----- 所给文本 -----

网约车大数据综合项目——数据分析Hive

这篇具有很好参考价值的文章主要介绍了网约车大数据综合项目——数据分析Hive。希望对大家有所帮助。如果存在错误或未考虑完全的地方,请大家不吝赐教,您也可以点击"举报违法"按钮提交疑问。

第1关:Hive 储存数据

开启Hadoop服务,并使得 Hive 连接 MySQL 初始化

start-all.sh
schematool -dbType mysql -initSchema

进入hive命令行

hive

创建数据库并连接数据库

create database trafficdata;
use trafficdata;

创建表并从本地导入数据

create table cancelorder(companyid string,address string,districtname string,orderid string,ordertime string,canceltime string,operator string,canceltypecode string,cancelreason string) row format delimited fields terminated by '|';
load data local inpath '/data/workspace/myshixun/data/canceldata.txt' into table cancelorder;
create table createorder(companyid string,address string,districtname string,orderid string,departtime string,ordertime string,departure string,deplongitude string,deplatitude string,destination string,destlongitude string,destlatitude string) row format delimited fields terminated by '\t';
load data local inpath '/data/workspace/myshixun/data/createdata.txt' into table createorder;

第2关:统计撤销订单中撤销理由最多的前 10 种理由

开启Hadoop服务,并使得 Hive 连接 MySQL 初始化(已开启无需重复启动)

start-all.sh
schematool -dbType mysql -initSchema

进入hive命令行

hive

连接数据库

use trafficdata;

创建表

create table cancelreason(cancelreason string,num int) row format delimited fields terminated by '\t';

查询数据并插入表

insert into cancelreason  select cancelreason,count(*) num from cancelorder where cancelreason != '未知' group by cancelreason order by num desc limit 10;

上传表

export table cancelreason to'/user/hadoop/cancelreason';

另开命令行进入MySQL

mysql -h127.0.0.1 -uroot -p123123

创建数据库并连接数据库

create database trafficdata;
use trafficdata;

创建表

create table cancelreason(
    cancelreason varchar(255),
    num int not null
);

退出MySQL

exit;

下载数据到MySQL的表

sqoop export --connect jdbc:mysql://127.0.0.1:3306/trafficdata --username root --password 123123 --export-dir '/user/hadoop/cancelreason/data/000000_0' --table cancelreason --fields-terminated-by '\t';

第3关:查询出成功订单最多的 10 个行政区名

开启Hadoop服务,并使得 Hive 连接 MySQL 初始化(已开启无需重复启动)

-----

:: 任务要求 A ::
在关于网约车数据分析 Hive 的文本里,创建 cancelorder 表时规定字段之间用什么符号分隔?
:: 任务要求 B ::
请接着关于网约车数据分析 Hive 的文本的最后一句往下写。

----- 所给数据 -----

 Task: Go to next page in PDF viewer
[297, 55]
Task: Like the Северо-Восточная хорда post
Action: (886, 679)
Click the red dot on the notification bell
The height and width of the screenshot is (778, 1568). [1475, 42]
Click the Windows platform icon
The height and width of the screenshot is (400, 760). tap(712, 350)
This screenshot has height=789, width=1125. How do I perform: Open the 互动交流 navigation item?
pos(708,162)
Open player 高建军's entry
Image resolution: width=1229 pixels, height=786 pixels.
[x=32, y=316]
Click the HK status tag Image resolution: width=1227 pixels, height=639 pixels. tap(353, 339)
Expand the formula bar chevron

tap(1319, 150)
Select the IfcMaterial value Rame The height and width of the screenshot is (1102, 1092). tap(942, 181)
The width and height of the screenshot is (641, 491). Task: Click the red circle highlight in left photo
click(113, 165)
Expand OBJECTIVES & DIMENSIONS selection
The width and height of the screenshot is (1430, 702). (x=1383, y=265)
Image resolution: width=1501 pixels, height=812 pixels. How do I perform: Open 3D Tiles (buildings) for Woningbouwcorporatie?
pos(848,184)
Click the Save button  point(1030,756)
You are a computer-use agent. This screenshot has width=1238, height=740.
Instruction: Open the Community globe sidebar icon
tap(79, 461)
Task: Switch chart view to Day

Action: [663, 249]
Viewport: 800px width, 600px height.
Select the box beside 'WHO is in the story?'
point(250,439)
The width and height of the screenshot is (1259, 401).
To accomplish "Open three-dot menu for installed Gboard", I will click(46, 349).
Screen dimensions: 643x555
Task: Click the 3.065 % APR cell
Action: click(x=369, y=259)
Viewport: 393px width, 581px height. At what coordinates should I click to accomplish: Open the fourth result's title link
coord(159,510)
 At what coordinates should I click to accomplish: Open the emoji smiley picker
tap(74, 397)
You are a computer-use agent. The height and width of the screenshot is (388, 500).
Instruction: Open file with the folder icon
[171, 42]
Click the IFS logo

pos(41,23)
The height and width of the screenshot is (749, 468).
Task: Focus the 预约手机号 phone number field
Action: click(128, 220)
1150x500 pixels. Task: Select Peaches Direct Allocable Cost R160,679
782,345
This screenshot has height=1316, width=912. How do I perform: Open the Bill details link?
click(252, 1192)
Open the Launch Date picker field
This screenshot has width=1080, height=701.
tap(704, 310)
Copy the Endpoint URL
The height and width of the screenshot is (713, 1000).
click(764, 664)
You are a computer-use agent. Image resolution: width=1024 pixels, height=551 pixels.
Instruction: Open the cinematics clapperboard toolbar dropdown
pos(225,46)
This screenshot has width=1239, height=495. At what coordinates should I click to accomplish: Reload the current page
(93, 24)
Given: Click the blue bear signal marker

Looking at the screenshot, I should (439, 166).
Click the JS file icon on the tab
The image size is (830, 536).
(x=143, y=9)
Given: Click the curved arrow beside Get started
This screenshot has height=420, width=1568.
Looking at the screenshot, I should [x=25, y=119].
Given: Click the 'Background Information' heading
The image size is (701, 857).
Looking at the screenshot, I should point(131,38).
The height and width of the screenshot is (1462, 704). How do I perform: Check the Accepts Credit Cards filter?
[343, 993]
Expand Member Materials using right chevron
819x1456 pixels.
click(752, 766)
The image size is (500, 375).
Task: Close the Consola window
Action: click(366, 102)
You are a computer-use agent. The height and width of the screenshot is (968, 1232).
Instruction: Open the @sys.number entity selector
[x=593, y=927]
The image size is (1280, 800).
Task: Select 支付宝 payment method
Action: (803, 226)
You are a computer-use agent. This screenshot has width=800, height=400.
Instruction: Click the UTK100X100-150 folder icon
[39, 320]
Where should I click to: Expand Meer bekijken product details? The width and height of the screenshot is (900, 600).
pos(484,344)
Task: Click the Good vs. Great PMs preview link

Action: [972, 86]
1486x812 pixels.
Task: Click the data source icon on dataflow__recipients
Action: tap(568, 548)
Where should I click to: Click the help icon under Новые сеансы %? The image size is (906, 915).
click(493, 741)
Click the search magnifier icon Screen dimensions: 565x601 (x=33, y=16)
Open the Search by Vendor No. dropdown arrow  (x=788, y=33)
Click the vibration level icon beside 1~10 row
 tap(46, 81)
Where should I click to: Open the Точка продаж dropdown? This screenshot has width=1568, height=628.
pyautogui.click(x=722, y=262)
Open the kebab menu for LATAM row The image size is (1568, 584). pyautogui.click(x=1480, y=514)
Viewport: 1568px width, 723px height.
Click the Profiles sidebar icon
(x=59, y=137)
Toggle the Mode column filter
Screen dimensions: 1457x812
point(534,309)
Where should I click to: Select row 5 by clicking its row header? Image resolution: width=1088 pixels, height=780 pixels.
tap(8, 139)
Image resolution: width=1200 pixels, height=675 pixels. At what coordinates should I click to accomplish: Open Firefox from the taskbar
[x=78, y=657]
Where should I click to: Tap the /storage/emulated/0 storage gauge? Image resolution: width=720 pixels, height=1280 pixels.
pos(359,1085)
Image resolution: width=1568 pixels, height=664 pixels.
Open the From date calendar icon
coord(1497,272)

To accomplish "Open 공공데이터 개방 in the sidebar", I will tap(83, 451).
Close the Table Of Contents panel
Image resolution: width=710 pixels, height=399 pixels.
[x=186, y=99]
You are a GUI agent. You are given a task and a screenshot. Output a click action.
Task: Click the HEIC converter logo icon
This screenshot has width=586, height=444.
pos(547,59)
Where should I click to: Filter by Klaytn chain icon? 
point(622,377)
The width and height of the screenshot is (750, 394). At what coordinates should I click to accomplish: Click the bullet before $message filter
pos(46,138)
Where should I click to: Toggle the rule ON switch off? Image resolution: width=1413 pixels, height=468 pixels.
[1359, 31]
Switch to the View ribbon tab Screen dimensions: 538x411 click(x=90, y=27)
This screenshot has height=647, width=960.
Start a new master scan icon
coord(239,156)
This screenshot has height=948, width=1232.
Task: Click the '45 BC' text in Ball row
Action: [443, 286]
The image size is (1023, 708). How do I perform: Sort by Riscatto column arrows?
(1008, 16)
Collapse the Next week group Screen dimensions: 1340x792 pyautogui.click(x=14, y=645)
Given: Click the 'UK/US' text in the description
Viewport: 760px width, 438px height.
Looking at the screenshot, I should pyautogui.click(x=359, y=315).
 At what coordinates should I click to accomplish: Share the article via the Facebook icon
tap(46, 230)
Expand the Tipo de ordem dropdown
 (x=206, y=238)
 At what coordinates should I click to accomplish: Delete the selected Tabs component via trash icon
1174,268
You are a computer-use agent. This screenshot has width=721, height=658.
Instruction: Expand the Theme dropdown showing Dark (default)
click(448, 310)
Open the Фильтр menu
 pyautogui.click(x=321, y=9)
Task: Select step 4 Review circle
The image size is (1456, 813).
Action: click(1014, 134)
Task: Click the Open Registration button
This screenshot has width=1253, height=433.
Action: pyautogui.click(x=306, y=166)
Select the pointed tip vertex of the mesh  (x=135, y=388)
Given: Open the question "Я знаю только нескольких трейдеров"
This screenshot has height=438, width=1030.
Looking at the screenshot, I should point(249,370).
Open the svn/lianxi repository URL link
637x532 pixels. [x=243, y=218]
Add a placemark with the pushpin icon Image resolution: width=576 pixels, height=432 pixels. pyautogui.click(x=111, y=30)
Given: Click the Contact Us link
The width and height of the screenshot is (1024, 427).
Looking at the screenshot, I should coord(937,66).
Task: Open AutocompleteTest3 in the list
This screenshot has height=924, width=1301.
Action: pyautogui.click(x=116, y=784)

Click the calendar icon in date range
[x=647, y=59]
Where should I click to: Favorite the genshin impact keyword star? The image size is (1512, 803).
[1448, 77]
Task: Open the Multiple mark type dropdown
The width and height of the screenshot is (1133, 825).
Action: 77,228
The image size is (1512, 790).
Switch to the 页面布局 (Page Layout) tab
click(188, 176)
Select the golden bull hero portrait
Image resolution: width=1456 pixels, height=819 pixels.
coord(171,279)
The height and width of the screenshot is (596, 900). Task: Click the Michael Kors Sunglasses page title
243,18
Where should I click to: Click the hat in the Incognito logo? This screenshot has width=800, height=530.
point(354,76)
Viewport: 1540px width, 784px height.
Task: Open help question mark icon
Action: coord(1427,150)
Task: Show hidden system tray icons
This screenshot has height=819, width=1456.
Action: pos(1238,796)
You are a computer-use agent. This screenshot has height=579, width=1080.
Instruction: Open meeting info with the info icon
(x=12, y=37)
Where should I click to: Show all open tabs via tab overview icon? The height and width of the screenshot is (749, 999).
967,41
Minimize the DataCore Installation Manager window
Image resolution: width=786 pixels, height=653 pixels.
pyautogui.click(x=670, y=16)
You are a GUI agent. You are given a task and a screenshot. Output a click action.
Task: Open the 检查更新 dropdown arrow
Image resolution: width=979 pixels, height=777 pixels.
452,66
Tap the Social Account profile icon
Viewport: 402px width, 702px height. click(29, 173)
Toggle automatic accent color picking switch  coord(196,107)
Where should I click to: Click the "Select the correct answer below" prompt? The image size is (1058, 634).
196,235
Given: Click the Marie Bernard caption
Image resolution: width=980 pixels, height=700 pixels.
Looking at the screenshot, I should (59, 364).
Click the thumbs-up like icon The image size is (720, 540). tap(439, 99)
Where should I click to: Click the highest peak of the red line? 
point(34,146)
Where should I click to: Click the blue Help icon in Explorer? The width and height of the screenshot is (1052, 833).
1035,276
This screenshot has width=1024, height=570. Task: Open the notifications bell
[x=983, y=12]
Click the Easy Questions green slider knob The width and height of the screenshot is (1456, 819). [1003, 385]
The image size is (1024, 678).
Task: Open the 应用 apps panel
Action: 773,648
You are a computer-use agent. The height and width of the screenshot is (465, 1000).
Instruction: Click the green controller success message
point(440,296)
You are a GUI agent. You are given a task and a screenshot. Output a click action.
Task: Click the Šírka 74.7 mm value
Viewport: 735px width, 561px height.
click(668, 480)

-----

:: 任务结果 A ::
用竖线“|”分隔。

:: 任务结果 B ::
start-all.sh
schematool -dbType mysql -initSchema

进入hive命令行

hive

连接数据库

use trafficdata;

创建表

create table order_district(district string,num int) row format delimited fields terminated by '\t';

查询数据并插入表

insert into order_district select districtname,count(*) num from createorder group by districtname order by num desc limit 10;

上传表

export table order_district to'/user/hadoop/order_district';

另开命令行进入MySQL

mysql -h127.0.0.1 -uroot -p123123

连接数据库(无数据库需要新建数据库)

use trafficdata;

创建表

create table order_district(
    cancelreason varchar(255),
    num int not null
);

退出MySQL

exit;

下载数据到MySQL的表

sqoop export --connect jdbc:mysql://127.0.0.1:3306/trafficdata --username root --password 123123 --export-dir '/user/hadoop/order_district/data/000000_0' --table order_district --fields-terminated-by '\t';

第4关:查询湖南省各个市的所有订单总量

开启Hadoop服务,并使得 Hive 连接 MySQL 初始化(已开启无需重复启动)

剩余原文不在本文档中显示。